New photo location - sort of a mug shot theme, I guess. The garage door is at least white so there's some contrast, but once again, my photography is awful.

6 comments:

Unknown said...

are the headtube rings a new feature?

Walt said...

Good eye. Those actually are the lips of the adapters I use to hold the head tube in the fixture (it wasn't designed with this size of headtube in mind).

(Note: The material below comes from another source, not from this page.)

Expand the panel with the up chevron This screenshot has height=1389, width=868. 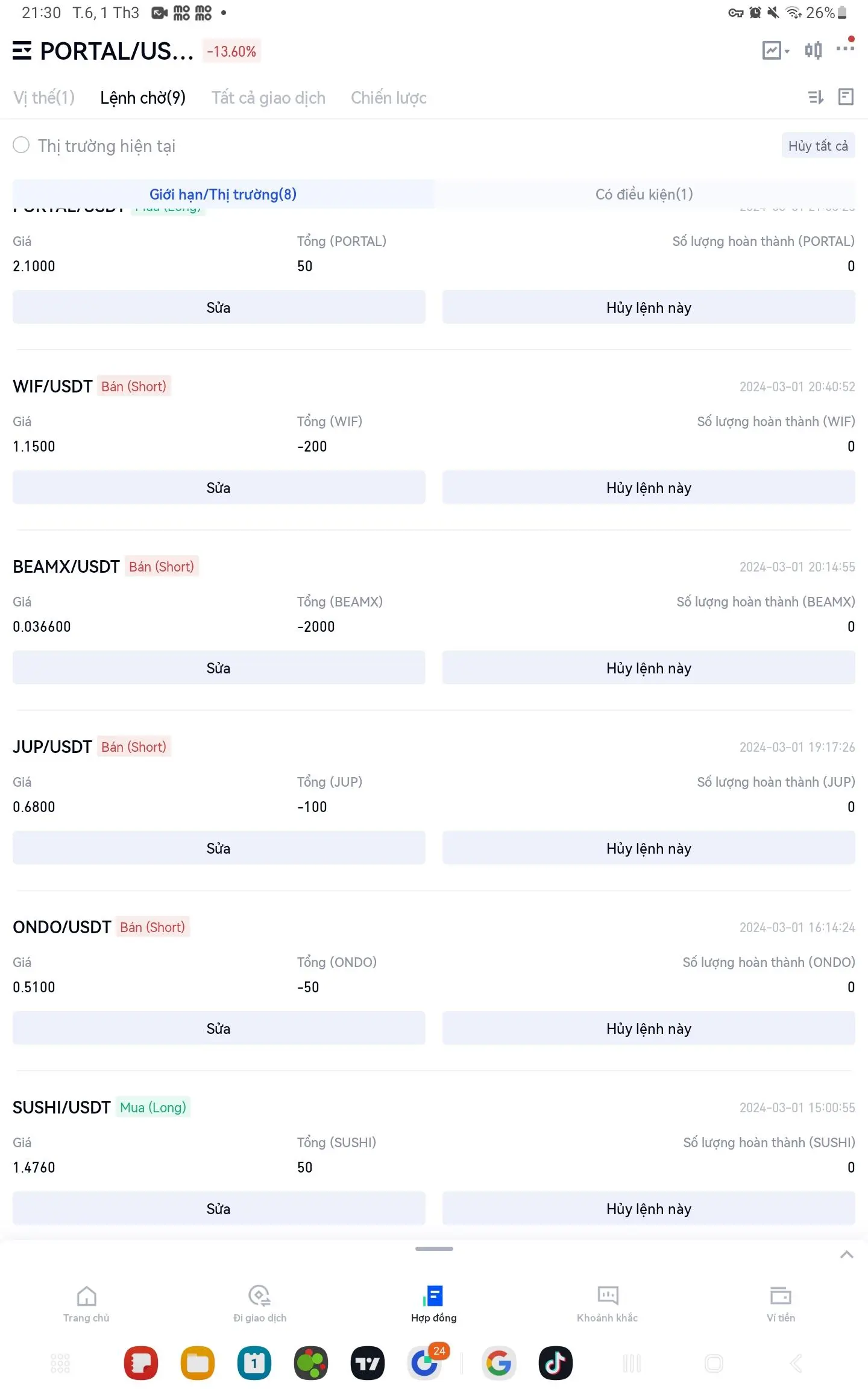(847, 1255)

So not actually rings. IMO, no need for them. The 44mm head tube stock is heat treated 1.25mm wall - that's beefy enough for pretty much anything.

Fort James said...

Do you need a tapered fork to take advantage of the larger headset?

Walt said...

Hey Ft. James - you can run it with a tapered steerer, or use an inset headset and run a 1 1/8. So it will work either way, though with the inset setup, the stack height is about 10mm lower (so steepens the HTA by half a degree).

It's really intended for a tapered setup, but you can certainly run a non-tapered fork too if needed.

t-roy said...

Sweet ride! You put the direct mount derailleur mount on my short chainstay pisgah slayer machine and it works great. Of course I machined off the dangly unneeded crap on the front derailleur.
I like the idea of the TALAS and may upgrade to one in the future after lil t-roy is born. I find myself running my u-turn around those 2 settings quite a bit. Shorter one on the local xc stuff and climbing in the mtns. Topped out for killing it downhill. Makes sense to me.

Walt said...

Hey Troy -

Yes, the direct mounts are good if you put a cable stop on. The integrated stop is just annoying.

I am loving my Talas fork (on my FS bike). Flip to short travel for climbing, flip to long travel for descending. Super easy.